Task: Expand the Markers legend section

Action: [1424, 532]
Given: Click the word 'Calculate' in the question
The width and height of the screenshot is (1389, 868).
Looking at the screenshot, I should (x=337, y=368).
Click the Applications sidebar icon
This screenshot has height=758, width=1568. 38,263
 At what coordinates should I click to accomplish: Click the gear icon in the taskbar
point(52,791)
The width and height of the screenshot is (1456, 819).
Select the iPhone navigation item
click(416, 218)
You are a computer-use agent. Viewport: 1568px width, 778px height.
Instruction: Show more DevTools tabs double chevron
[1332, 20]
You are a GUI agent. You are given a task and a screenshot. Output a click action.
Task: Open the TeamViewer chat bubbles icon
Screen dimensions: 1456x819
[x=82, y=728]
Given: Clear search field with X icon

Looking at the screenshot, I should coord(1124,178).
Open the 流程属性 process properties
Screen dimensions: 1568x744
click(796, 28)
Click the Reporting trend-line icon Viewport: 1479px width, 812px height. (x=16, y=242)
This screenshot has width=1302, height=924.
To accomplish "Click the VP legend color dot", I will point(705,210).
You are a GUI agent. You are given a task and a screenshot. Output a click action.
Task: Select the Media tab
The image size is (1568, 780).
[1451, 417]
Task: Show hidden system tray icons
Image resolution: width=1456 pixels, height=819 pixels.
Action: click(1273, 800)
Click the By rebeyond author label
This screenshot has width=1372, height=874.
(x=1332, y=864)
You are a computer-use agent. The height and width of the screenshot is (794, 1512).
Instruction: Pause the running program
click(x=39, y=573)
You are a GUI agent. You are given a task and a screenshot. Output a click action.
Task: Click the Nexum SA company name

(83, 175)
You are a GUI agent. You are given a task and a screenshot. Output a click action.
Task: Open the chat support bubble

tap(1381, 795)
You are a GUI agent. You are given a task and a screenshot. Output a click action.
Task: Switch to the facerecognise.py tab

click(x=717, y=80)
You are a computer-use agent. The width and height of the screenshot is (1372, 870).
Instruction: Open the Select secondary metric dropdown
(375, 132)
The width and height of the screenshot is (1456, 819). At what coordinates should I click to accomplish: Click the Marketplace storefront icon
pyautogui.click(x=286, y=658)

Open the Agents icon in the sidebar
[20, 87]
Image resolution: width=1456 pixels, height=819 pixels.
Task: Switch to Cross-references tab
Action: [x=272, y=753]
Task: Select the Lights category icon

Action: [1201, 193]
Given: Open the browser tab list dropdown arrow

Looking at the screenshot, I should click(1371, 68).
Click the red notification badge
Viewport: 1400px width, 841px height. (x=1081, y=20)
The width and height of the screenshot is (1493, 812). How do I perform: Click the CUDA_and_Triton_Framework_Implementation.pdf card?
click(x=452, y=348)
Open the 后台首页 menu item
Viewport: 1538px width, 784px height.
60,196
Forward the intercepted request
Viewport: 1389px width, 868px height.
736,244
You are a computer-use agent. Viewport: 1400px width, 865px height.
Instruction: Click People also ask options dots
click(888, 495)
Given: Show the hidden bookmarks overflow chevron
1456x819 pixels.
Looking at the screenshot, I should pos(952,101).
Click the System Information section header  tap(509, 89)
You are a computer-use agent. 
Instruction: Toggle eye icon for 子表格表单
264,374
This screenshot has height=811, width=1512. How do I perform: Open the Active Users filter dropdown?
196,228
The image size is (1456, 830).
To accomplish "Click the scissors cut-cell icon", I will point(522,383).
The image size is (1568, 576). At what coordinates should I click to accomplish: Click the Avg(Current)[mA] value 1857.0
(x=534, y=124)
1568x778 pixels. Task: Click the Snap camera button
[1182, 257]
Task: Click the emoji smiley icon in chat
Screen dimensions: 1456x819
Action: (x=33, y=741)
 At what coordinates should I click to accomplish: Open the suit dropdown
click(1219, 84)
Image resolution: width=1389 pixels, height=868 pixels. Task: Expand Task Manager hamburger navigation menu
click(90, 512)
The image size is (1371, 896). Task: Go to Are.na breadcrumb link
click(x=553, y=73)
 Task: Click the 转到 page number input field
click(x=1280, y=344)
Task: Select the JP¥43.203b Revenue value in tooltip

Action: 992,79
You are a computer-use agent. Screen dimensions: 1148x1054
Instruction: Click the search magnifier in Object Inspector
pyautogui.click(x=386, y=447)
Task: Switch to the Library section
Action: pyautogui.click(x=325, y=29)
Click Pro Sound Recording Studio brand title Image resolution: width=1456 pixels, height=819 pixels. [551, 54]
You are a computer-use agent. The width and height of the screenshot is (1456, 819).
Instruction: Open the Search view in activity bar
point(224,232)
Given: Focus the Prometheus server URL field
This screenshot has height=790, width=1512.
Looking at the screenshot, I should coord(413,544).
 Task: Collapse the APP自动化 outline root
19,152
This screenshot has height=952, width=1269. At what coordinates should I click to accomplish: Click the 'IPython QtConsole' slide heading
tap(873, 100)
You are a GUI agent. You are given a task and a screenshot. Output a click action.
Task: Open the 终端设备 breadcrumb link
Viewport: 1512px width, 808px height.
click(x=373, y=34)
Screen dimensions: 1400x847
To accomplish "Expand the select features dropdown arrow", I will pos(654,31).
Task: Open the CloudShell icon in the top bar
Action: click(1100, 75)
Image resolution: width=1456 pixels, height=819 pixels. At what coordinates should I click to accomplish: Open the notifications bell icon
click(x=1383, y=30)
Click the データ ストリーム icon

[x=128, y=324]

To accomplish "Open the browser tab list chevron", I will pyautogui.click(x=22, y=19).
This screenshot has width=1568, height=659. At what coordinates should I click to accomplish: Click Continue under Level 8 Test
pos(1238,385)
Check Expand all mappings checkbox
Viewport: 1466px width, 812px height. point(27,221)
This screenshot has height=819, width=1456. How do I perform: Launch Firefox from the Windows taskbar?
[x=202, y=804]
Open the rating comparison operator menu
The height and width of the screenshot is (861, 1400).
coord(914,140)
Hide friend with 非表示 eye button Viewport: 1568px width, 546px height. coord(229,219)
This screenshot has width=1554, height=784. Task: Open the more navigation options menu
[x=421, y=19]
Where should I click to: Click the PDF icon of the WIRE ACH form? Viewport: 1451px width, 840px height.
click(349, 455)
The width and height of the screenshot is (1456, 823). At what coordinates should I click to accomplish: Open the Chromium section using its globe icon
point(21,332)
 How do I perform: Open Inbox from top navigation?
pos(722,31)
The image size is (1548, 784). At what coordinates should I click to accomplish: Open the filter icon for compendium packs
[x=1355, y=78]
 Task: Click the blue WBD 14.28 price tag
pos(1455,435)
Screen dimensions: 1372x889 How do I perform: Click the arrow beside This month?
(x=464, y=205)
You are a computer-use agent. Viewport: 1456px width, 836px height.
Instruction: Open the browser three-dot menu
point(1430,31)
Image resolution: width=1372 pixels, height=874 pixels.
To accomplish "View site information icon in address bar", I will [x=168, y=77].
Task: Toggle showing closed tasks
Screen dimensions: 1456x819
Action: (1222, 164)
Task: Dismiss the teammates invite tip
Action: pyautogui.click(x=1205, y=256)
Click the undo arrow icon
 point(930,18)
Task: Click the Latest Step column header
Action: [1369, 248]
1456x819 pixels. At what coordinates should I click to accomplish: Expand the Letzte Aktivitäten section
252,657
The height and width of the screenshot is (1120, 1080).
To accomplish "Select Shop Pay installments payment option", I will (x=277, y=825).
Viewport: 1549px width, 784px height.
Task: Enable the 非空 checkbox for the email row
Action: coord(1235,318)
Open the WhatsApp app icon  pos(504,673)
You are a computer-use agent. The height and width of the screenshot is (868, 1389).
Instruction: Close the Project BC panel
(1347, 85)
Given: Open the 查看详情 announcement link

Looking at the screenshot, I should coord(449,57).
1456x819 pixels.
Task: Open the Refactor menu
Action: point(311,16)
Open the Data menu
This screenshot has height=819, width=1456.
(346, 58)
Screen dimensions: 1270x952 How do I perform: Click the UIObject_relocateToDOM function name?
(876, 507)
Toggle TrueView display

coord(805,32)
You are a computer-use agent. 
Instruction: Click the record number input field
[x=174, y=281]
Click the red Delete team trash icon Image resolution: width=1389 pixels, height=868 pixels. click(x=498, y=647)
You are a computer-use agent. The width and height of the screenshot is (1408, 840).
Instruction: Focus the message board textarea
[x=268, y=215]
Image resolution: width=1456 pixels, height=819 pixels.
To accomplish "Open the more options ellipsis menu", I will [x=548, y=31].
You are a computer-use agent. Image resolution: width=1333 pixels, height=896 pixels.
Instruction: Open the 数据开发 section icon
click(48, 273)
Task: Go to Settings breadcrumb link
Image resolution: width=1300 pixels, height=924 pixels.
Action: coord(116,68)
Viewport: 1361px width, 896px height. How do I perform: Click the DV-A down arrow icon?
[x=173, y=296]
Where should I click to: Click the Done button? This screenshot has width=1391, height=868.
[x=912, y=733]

Exercise objective
Exactly the lines from the one holding "Click the red Delete" through the end of the data are to be repeated, with both ends included.

Answer area
Click the red Delete team trash icon Image resolution: width=1389 pixels, height=868 pixels. click(x=498, y=647)
You are a computer-use agent. The width and height of the screenshot is (1408, 840).
Instruction: Focus the message board textarea
[x=268, y=215]
Image resolution: width=1456 pixels, height=819 pixels.
To accomplish "Open the more options ellipsis menu", I will [x=548, y=31].
You are a computer-use agent. Image resolution: width=1333 pixels, height=896 pixels.
Instruction: Open the 数据开发 section icon
click(48, 273)
Task: Go to Settings breadcrumb link
Image resolution: width=1300 pixels, height=924 pixels.
Action: coord(116,68)
Viewport: 1361px width, 896px height. How do I perform: Click the DV-A down arrow icon?
[x=173, y=296]
Where should I click to: Click the Done button? This screenshot has width=1391, height=868.
[x=912, y=733]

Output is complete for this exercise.